El dinero es importante. Por supuesto que es importante —¡es lo que obtenemos a cambio de nuestro tiempo limitado de vida!—, gestionarlo de forma reflexionada y cautelosa es síntoma de inteligencia, y muchos restaurantes cuentan con el apuro o la vergüenza que nos sigue dando a muchos clientes abordar abiertamente esta cuestión como coartada para morder la mano que los alimenta.
Para que nos entendamos, señor restaurador, esto que hay entre usted y yo tiene poco de personal y todo de intercambio comercial, y este está regulado por ley. Si el camarero me sirve algo que no he pedido expresamente, lo interpreto como una cortesía de la casa, sean unas olivas, una cesta de pan, o un set de servilleta, cuchillo y tenedor; que yo, si quiero olivas y están en la carta, las pediré. Si va a cobrarme el pan, su precio tiene que constar por escrito y tengo que poder no quererlo; servirlo sin petición previa es tan absurdo como hacer lo mismo con un entrecot o un suflé. Si me cobra el cubierto, entonces quiero poder llevármelo a mi casa, o elegir no usarlo y comer con las manos. Es más, no lo cobre nunca: aprenda a hacer escandallos y a imputar su coste repartido entre el resto de la oferta, que yo cuando quiero renovar la cubertería, me voy a Ikea. Eso, o ponga fotos de los cubiertos en su web, y así sabré si me interesan antes de venir. Si le pido una ración de alcachofas para picar, no me sirva y me cobre el doble porque en la mesa seamos dos; me sirve lo que he pedido y yo decidiré cómo lo reparto y si lo comparto. Si veo las siglas SM escritas en la carta, quiero entender que el pescado de hoy es de tal categoría que habría que llamarlo Su Majestad.
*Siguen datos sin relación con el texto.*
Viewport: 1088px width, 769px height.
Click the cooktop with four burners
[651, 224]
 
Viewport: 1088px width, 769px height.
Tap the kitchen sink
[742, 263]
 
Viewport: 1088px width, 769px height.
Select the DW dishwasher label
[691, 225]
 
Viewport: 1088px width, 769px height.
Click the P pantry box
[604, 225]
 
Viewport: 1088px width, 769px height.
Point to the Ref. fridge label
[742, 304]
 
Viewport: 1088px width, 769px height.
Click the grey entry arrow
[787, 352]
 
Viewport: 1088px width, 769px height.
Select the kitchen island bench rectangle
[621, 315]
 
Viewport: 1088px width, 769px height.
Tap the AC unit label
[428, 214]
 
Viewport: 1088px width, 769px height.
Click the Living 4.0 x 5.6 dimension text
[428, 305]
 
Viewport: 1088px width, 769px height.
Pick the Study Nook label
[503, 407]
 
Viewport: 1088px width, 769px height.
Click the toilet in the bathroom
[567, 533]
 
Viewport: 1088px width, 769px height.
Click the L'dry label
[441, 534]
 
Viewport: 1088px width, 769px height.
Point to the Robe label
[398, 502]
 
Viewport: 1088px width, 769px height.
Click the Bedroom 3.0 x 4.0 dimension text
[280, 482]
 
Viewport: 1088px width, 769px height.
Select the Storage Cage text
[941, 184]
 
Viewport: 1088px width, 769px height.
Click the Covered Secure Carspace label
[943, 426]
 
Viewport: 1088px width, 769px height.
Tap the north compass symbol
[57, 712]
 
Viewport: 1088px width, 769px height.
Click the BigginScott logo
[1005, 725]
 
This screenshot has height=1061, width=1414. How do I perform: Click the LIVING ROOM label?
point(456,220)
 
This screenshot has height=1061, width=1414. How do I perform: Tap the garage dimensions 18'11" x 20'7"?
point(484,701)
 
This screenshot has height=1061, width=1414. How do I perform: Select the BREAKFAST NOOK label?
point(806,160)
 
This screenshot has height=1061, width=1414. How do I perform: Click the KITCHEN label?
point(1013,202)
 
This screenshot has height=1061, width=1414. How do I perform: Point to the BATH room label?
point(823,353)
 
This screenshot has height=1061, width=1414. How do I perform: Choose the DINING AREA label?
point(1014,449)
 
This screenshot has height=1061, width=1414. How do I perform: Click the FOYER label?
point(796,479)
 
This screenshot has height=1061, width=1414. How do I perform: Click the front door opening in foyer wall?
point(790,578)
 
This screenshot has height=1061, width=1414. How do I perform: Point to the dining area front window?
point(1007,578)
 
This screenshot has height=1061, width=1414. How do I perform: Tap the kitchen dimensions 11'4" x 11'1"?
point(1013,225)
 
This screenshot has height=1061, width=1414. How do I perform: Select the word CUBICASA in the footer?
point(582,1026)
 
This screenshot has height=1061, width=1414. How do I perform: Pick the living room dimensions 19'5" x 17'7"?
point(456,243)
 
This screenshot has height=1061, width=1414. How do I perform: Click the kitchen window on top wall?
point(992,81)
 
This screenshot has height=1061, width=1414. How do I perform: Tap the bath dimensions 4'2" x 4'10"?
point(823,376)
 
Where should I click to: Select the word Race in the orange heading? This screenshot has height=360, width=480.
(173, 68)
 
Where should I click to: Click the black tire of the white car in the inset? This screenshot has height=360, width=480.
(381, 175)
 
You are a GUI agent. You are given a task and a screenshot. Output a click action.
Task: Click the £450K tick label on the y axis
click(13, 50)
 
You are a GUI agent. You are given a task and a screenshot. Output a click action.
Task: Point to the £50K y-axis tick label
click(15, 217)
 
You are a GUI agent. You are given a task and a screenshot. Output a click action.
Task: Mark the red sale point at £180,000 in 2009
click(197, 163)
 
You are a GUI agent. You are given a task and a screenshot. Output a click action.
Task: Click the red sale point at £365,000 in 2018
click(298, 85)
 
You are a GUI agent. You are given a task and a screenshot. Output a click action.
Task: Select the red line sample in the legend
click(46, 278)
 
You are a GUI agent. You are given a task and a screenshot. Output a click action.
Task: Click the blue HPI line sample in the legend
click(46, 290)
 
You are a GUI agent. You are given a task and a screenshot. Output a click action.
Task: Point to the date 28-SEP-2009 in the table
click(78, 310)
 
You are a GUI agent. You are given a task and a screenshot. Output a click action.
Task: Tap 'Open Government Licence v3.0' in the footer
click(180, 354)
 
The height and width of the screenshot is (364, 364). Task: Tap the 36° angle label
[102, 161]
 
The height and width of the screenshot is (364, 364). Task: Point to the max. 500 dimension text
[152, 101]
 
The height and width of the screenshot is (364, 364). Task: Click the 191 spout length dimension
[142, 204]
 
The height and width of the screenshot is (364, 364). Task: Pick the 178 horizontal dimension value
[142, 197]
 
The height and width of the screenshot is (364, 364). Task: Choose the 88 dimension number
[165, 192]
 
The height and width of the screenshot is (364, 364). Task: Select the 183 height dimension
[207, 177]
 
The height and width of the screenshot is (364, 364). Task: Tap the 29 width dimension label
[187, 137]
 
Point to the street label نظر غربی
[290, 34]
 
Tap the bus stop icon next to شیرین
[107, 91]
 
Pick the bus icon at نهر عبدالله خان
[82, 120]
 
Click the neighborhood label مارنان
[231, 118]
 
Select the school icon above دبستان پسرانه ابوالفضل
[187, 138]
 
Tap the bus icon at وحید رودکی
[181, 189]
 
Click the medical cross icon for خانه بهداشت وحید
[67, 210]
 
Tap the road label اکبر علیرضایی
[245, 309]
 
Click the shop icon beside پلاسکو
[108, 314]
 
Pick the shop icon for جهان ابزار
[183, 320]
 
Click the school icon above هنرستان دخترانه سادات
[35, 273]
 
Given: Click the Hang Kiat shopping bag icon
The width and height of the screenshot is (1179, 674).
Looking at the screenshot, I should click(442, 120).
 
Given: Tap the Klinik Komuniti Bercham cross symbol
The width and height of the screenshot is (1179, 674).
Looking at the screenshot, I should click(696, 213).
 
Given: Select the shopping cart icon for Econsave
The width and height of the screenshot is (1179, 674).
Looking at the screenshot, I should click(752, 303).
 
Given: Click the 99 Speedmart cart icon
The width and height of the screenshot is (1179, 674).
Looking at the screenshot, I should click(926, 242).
En el momento en que yo, como clienta, estoy en mi mesa leyendo ese “Según Mercado”, doy por sentado que usted, señor restaurador, ya ha ido y ha vuelto del mercado y, por lo tanto, sabe perfectamente a qué precio ha comprado el género y por cuánto piensa vendérmelo. Puedo entender que sea un engorro tener que imprimir de nuevo todas las cartas del restaurante cada día para adaptarlas a lo que la lonja ofrezca, me parece estupendo que en ellas mantenga un Según Mercado perenne, fosilizado, pero tengo una propuesta: no hace falta que asista a congresos de gestión y marketing, no pierda su tiempo yendo a charlas sobre cómo generar confianza con el cliente para fidelizarlo, o cómo comunicar la ética y los principios de la empresa. Olvídese de leer artículos sobre qué colores son los más indicados para que el interiorismo del bar transmita los valores de la marca. En cambio, compre un paquetito de hojas en blanco y una cajita de clips o de pinzas pequeñas. A la vuelta del mercado, escriba las sugerencias del día en una de esas hojas, indique en ella nombres, peso y precio por ración, y únalas a las cartas, de modo que el conjunto quede curioso.
Puedo hacer el esfuerzo de imaginar un escenario en el que usted decide cuánto me cobra, espontáneamente, en el momento en el que yo paso por caja, pero gestionar tanto caradurismo de a una me hace ver chiribitas, así que voy a hacer como que eso es imposible que suceda, como que no ha pasado nunca.
Una forma sencilla de hacerme sentir a gusto, cómoda, en su restaurante, sería no forzarme a tener conversaciones incómodas. No insistir, no sé si por desidia, por incompetencia o por mala fe, en prácticas que las organizaciones de consumidores han repetido hasta la saciedad que no son legales.
Esta semana pasada me he encontrado de frente con un par de prácticas de esta calaña y he decidido que, a la próxima, en la carpetita de la cuenta, en vez de dejar la tarjeta de crédito, voy a dejar un papelito que rece “pago SMTLL”: Según Me Toque La Lotería. Así me echo unas risas mientras relleno la hoja de reclamaciones.